[Dataset listing]
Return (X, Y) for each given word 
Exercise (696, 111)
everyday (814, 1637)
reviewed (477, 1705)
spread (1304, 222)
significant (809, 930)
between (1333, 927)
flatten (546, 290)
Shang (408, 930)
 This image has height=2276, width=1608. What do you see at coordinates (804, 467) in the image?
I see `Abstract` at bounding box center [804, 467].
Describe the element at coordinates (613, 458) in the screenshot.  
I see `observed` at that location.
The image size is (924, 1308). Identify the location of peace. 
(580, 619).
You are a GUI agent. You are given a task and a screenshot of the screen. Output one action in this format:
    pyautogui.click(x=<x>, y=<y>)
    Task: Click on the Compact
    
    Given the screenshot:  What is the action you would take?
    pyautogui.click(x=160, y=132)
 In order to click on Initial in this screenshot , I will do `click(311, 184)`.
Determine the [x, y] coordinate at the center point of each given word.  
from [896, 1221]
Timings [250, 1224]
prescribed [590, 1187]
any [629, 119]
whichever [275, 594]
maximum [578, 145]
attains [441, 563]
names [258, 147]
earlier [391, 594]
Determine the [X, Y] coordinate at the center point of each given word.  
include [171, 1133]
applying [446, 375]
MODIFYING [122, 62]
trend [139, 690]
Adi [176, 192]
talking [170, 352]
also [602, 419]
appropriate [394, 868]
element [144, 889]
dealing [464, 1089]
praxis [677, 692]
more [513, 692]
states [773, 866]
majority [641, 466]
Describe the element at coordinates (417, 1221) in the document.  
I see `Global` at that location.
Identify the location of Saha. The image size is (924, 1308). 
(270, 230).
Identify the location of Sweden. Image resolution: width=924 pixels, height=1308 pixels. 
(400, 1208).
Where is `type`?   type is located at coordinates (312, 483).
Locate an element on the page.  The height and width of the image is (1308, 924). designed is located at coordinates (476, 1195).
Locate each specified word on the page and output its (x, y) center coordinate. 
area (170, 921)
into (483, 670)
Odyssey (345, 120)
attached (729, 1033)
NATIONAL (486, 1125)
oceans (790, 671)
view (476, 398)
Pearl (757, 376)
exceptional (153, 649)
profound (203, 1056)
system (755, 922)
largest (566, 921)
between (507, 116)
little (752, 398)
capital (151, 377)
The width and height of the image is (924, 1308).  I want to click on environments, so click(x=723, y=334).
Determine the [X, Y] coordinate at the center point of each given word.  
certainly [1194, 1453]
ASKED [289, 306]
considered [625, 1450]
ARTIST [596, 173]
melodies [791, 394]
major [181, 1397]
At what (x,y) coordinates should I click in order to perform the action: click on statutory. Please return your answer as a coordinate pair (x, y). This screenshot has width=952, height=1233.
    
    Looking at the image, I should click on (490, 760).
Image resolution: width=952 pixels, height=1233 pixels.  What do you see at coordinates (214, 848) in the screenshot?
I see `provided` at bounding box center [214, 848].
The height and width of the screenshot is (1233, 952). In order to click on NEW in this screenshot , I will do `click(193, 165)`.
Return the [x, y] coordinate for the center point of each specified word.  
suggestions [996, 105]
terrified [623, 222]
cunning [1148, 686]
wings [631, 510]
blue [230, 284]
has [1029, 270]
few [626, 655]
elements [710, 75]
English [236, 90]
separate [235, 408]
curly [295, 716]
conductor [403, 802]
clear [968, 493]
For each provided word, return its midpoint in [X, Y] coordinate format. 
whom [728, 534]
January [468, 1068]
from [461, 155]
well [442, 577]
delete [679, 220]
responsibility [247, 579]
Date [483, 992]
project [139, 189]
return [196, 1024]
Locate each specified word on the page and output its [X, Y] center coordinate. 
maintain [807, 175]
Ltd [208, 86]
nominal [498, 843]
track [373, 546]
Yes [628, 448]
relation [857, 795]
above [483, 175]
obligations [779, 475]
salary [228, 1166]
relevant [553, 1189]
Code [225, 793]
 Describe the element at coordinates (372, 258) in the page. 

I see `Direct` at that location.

■ **To do**:
Copy out every line of the listing above word for word, keeping each character and line break unchanged.

■ **Solution to this problem**:
Return (X, Y) for each given word 
Exercise (696, 111)
everyday (814, 1637)
reviewed (477, 1705)
spread (1304, 222)
significant (809, 930)
between (1333, 927)
flatten (546, 290)
Shang (408, 930)
 This image has height=2276, width=1608. What do you see at coordinates (804, 467) in the image?
I see `Abstract` at bounding box center [804, 467].
Describe the element at coordinates (613, 458) in the screenshot.  
I see `observed` at that location.
The image size is (924, 1308). Identify the location of peace. 
(580, 619).
You are a GUI agent. You are given a task and a screenshot of the screen. Output one action in this format:
    pyautogui.click(x=<x>, y=<y>)
    Task: Click on the Compact
    
    Given the screenshot:  What is the action you would take?
    pyautogui.click(x=160, y=132)
 In order to click on Initial in this screenshot , I will do `click(311, 184)`.
Determine the [x, y] coordinate at the center point of each given word.  
from [896, 1221]
Timings [250, 1224]
prescribed [590, 1187]
any [629, 119]
whichever [275, 594]
maximum [578, 145]
attains [441, 563]
names [258, 147]
earlier [391, 594]
Determine the [X, Y] coordinate at the center point of each given word.  
include [171, 1133]
applying [446, 375]
MODIFYING [122, 62]
trend [139, 690]
Adi [176, 192]
talking [170, 352]
also [602, 419]
appropriate [394, 868]
element [144, 889]
dealing [464, 1089]
praxis [677, 692]
more [513, 692]
states [773, 866]
majority [641, 466]
Describe the element at coordinates (417, 1221) in the document.  
I see `Global` at that location.
Identify the location of Saha. The image size is (924, 1308). 
(270, 230).
Identify the location of Sweden. Image resolution: width=924 pixels, height=1308 pixels. 
(400, 1208).
Where is `type`?   type is located at coordinates (312, 483).
Locate an element on the page.  The height and width of the image is (1308, 924). designed is located at coordinates (476, 1195).
Locate each specified word on the page and output its (x, y) center coordinate. 
area (170, 921)
into (483, 670)
Odyssey (345, 120)
attached (729, 1033)
NATIONAL (486, 1125)
oceans (790, 671)
view (476, 398)
Pearl (757, 376)
exceptional (153, 649)
profound (203, 1056)
system (755, 922)
largest (566, 921)
between (507, 116)
little (752, 398)
capital (151, 377)
The width and height of the image is (924, 1308).  I want to click on environments, so click(x=723, y=334).
Determine the [X, Y] coordinate at the center point of each given word.  
certainly [1194, 1453]
ASKED [289, 306]
considered [625, 1450]
ARTIST [596, 173]
melodies [791, 394]
major [181, 1397]
At what (x,y) coordinates should I click in order to perform the action: click on statutory. Please return your answer as a coordinate pair (x, y). This screenshot has width=952, height=1233.
    
    Looking at the image, I should click on (490, 760).
Image resolution: width=952 pixels, height=1233 pixels.  What do you see at coordinates (214, 848) in the screenshot?
I see `provided` at bounding box center [214, 848].
The height and width of the screenshot is (1233, 952). In order to click on NEW in this screenshot , I will do `click(193, 165)`.
Return the [x, y] coordinate for the center point of each specified word.  
suggestions [996, 105]
terrified [623, 222]
cunning [1148, 686]
wings [631, 510]
blue [230, 284]
has [1029, 270]
few [626, 655]
elements [710, 75]
English [236, 90]
separate [235, 408]
curly [295, 716]
conductor [403, 802]
clear [968, 493]
For each provided word, return its midpoint in [X, Y] coordinate format. 
whom [728, 534]
January [468, 1068]
from [461, 155]
well [442, 577]
delete [679, 220]
responsibility [247, 579]
Date [483, 992]
project [139, 189]
return [196, 1024]
Locate each specified word on the page and output its [X, Y] center coordinate. 
maintain [807, 175]
Ltd [208, 86]
nominal [498, 843]
track [373, 546]
Yes [628, 448]
relation [857, 795]
above [483, 175]
obligations [779, 475]
salary [228, 1166]
relevant [553, 1189]
Code [225, 793]
 Describe the element at coordinates (372, 258) in the page. 

I see `Direct` at that location.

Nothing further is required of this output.